- _Directions_:
Among the lines below, restate word for word only those from the line with "Given: Open the settings gear in title bar" through the line with "The image size is (1024, 677).", with both end lines kept.

- _Working data_:
[Start of section]

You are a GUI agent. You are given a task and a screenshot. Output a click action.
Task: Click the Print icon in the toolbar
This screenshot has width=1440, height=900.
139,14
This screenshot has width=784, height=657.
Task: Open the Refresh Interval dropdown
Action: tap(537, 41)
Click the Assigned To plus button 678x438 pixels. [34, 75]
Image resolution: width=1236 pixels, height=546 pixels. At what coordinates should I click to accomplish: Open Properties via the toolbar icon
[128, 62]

[End of section]
[Start of section]

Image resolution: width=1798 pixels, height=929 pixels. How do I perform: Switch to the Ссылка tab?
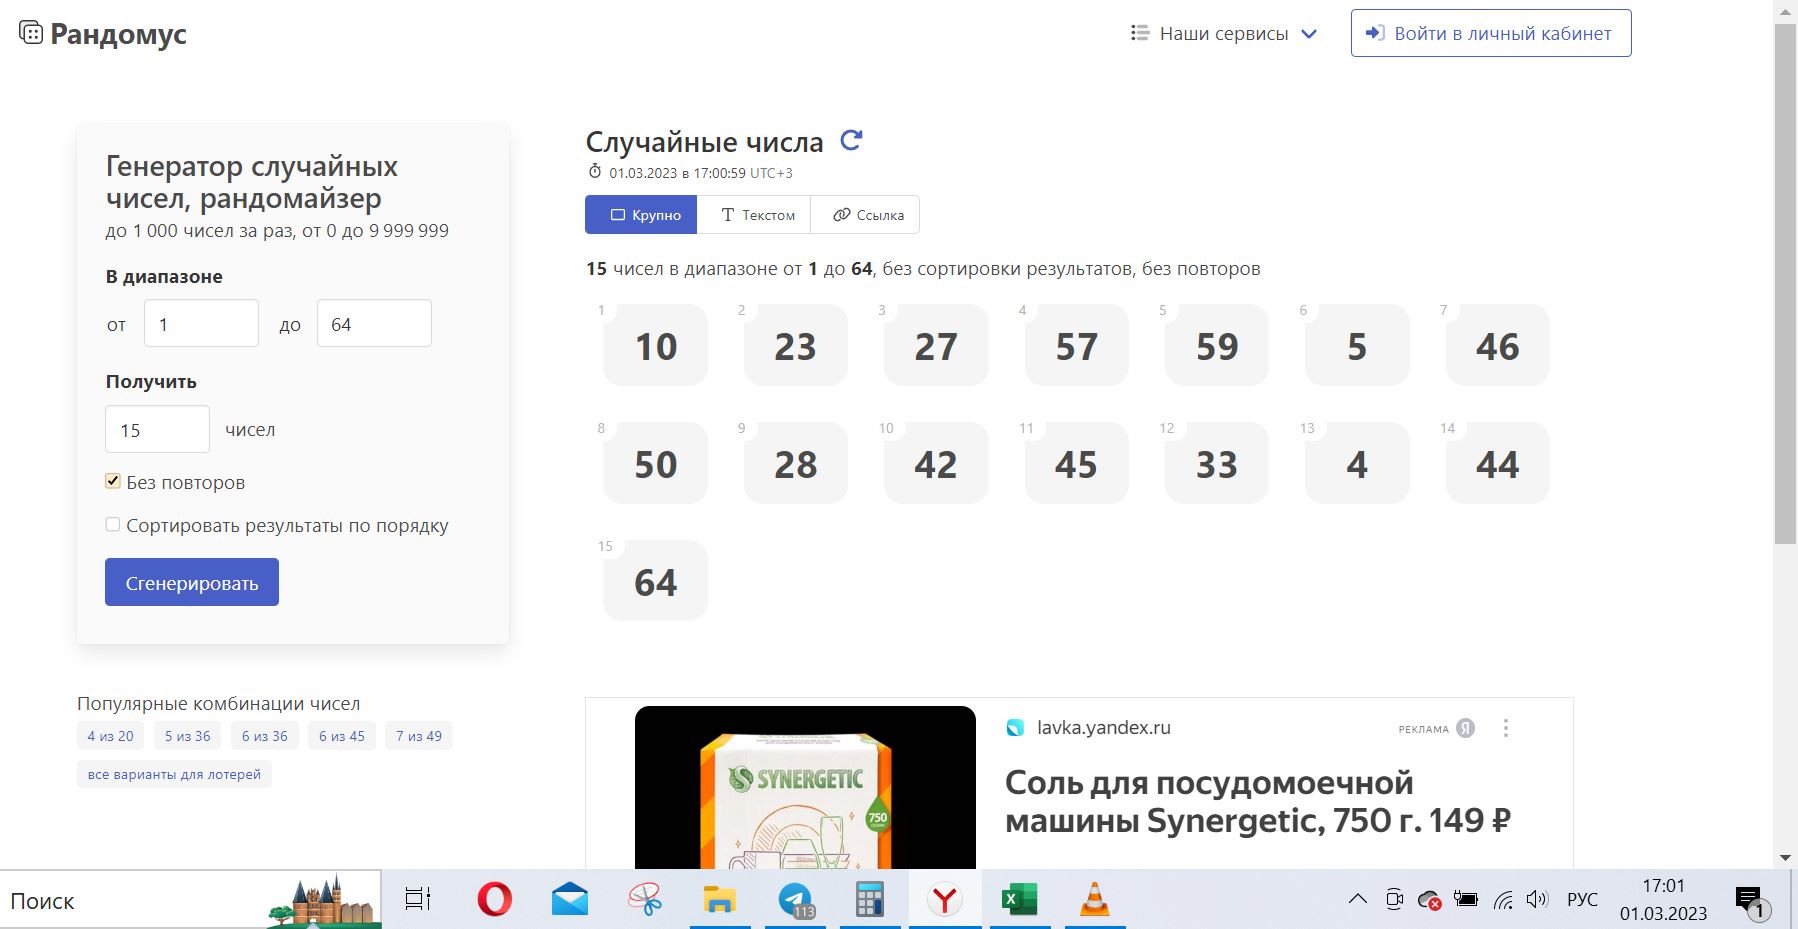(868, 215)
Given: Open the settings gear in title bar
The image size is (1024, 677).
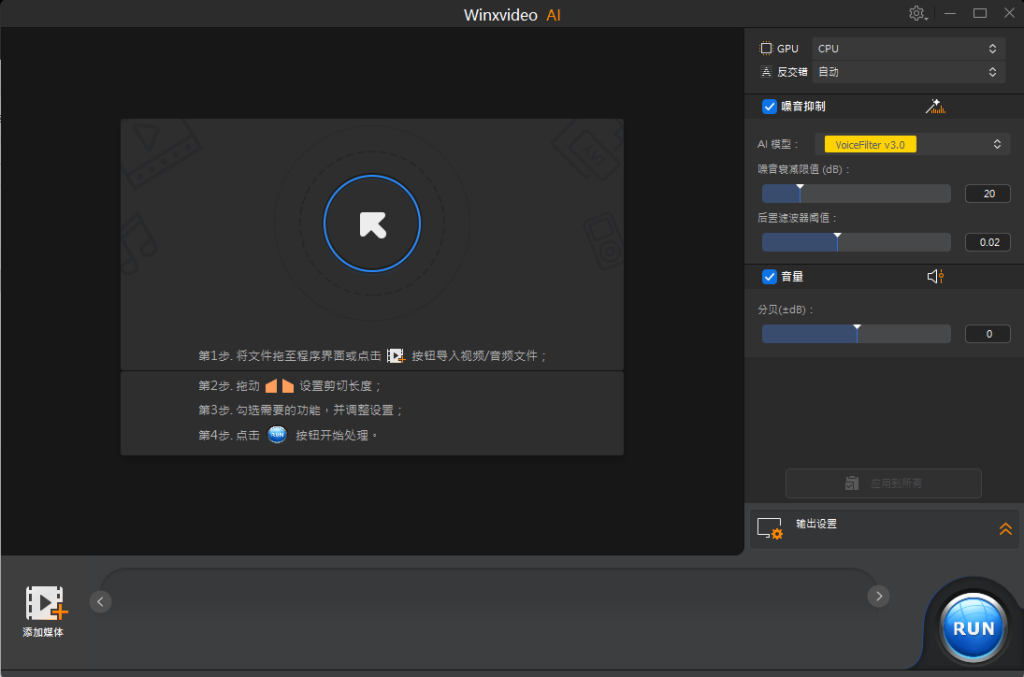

[End of section]

- _Answer space_:
Given: Open the settings gear in title bar
The image size is (1024, 677).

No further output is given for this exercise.